> **Activity A**
In the passage on birth choices, how much more likely does the study in the journal Birth find babies born by elective caesarean are to die within their first month?
> **Activity B**
Copy the passage on birth choices from "Feminism has more" up to and including "sovereignty and empowerment.", switching "Hollywood" to "advertising".

> **Excerpted passage**
:::::

Scheduling our births via elective pre-scheduled C-section has also become the latest feminist trend. It is our ‘right’ to have the baby when we want to. Three-time C-section mum Victoria Beckham has reportedly scheduled her births around her husband’s soccer schedule. How emancipated. And of course, our ‘right’ to have a skinny body is thrown in there too, with a worrying new survey of new mums revealing that more than one in 10 women believed having a caesarean would help them lose their baby bulge more quickly.

However, a recent study published in the international journal Birth reports that babies born by elective caesarean are almost 2 1⁄2 times more likely to die within their first month than babies born vaginally. Now we’re suddenly thrown into the domain of ethics and a few questions arise for us: Are birth choices merely an issue of a woman’s autonomy? What about the rights of the baby? Are women embracing their rights fully informed? And if they are not fully informed, is it truly ‘rights’ and ‘freedom’, or is it simply bondage disguised as freedom?

Feminism has more work to do—deeper work that embraces ancient maternal wisdom. As it has done in the past—broken the eons of subordination—it must now do so again. It must end our subordination to the medical system, to the modern corporate system that would send us to work too early for our babies, and to the Hollywood system, that tells us large hips and soft milk-filled breasts aren’t sexy. We have to walk that razor’s edge of demanding more rights, but not judging each other for choices made along the way. For it is only when we are united can we change the goal posts for healthy birth choices. Thus, all births, whether they end up in hospital, birthing centre or home, are supported with the foundation of trust, ancient maternal wisdom, sovereignty and empowerment.

:::::

> **Data provided**

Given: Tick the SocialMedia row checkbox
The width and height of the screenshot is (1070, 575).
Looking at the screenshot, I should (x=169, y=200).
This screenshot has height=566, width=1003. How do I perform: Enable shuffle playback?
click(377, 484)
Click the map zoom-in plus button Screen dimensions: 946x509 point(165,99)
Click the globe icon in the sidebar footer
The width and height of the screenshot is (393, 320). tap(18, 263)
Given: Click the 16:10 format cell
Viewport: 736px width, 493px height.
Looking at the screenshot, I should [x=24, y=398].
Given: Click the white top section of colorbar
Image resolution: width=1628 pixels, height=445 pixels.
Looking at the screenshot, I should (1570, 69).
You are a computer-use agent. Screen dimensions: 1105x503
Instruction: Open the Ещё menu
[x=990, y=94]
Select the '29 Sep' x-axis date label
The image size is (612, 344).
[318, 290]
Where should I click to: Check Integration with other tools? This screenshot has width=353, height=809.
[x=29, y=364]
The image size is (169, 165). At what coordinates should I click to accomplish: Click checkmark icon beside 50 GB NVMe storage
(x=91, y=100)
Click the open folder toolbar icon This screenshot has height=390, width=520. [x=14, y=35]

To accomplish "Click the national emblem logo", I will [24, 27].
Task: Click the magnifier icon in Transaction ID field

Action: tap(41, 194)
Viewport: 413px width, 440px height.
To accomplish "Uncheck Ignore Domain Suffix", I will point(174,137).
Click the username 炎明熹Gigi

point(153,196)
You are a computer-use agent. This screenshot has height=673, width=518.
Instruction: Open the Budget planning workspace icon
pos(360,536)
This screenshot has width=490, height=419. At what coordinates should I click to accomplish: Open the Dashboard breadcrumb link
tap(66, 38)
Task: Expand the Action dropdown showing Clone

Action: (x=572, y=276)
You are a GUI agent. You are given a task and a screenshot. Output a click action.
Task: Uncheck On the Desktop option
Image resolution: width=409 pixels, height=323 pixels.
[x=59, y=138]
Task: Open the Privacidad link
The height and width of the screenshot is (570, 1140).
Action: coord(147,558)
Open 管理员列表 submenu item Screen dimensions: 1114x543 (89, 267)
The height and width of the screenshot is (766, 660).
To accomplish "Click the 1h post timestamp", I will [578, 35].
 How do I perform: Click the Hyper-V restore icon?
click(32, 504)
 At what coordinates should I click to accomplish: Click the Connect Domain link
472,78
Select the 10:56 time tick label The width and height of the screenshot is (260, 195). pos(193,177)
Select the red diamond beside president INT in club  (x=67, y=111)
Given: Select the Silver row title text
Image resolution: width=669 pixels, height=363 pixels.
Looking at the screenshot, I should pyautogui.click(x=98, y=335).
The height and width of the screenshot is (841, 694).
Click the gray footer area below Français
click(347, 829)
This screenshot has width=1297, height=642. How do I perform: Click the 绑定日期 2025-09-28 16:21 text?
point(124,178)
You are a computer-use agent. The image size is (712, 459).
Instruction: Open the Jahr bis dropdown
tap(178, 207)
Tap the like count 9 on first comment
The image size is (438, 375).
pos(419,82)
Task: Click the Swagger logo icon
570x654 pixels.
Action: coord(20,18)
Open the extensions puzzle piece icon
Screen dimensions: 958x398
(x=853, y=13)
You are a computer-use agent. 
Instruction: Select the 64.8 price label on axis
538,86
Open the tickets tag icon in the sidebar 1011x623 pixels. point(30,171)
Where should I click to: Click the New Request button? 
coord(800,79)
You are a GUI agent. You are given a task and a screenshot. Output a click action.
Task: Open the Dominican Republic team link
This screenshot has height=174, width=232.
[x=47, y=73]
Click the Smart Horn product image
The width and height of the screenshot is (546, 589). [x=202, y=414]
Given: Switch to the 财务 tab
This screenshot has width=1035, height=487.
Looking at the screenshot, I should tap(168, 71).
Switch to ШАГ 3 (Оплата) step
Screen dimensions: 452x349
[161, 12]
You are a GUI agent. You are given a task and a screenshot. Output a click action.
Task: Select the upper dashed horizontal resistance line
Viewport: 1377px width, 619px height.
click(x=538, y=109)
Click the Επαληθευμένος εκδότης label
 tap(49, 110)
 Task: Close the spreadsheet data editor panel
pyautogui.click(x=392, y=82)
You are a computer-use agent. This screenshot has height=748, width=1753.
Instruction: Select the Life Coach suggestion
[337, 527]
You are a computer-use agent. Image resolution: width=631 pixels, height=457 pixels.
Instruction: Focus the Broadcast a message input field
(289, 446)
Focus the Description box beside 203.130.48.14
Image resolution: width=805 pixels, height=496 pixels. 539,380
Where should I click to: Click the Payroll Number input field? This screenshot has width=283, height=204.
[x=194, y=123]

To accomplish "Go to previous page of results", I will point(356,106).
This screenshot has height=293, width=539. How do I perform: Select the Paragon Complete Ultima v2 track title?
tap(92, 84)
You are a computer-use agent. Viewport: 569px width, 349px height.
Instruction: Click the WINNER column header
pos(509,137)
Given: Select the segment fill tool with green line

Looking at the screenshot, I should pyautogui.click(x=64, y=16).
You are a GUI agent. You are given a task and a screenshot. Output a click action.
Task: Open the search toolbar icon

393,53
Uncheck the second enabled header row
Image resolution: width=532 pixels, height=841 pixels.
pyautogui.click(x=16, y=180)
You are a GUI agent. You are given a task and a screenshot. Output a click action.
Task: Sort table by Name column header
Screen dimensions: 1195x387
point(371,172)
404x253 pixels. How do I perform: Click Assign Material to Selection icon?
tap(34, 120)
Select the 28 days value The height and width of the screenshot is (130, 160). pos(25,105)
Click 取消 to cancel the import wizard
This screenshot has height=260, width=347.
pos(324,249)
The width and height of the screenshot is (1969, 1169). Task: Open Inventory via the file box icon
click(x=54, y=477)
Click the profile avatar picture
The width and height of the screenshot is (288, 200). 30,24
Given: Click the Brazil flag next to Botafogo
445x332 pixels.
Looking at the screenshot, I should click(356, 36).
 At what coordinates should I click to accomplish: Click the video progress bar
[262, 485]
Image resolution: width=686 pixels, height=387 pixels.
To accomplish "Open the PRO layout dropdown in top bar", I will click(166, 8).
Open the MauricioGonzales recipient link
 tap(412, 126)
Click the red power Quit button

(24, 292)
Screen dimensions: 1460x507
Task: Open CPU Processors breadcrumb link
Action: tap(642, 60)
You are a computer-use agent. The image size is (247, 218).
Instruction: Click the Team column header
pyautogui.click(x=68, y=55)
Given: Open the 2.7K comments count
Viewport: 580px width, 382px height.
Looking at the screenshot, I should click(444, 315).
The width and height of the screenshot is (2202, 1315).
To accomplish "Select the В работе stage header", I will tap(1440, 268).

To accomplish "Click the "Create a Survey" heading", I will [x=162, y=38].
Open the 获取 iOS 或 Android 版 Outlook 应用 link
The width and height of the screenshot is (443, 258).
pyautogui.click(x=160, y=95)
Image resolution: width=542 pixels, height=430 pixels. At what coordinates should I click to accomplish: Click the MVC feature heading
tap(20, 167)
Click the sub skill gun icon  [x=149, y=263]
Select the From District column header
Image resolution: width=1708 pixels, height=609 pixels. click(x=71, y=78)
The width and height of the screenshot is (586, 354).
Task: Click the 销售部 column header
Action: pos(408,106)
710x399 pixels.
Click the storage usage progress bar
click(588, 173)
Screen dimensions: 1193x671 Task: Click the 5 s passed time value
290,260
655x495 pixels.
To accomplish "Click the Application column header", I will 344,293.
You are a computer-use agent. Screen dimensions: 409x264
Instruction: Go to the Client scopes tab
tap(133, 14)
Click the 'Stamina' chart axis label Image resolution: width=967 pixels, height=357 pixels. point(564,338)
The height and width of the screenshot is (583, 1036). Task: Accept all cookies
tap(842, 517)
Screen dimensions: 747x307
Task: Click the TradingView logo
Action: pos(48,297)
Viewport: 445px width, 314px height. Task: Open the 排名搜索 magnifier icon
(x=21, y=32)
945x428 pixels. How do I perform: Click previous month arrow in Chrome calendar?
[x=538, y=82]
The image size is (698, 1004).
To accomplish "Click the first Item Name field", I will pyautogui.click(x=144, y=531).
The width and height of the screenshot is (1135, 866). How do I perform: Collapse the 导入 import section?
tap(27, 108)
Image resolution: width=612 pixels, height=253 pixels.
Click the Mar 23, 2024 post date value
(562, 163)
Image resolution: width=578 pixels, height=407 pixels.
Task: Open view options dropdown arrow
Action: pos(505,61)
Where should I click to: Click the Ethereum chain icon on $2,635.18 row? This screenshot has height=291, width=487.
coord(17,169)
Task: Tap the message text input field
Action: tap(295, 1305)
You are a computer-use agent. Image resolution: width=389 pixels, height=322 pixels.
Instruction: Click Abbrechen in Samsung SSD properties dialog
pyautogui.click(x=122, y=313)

:::::

> **Problem solution A**
Almost 2 1⁄2 times more likely than babies born vaginally.

> **Problem solution B**
Feminism has more work to do—deeper work that embraces ancient maternal wisdom. As it has done in the past—broken the eons of subordination—it must now do so again. It must end our subordination to the medical system, to the modern corporate system that would send us to work too early for our babies, and to the advertising system, that tells us large hips and soft milk-filled breasts aren’t sexy. We have to walk that razor’s edge of demanding more rights, but not judging each other for choices made along the way. For it is only when we are united can we change the goal posts for healthy birth choices. Thus, all births, whether they end up in hospital, birthing centre or home, are supported with the foundation of trust, ancient maternal wisdom, sovereignty and empowerment.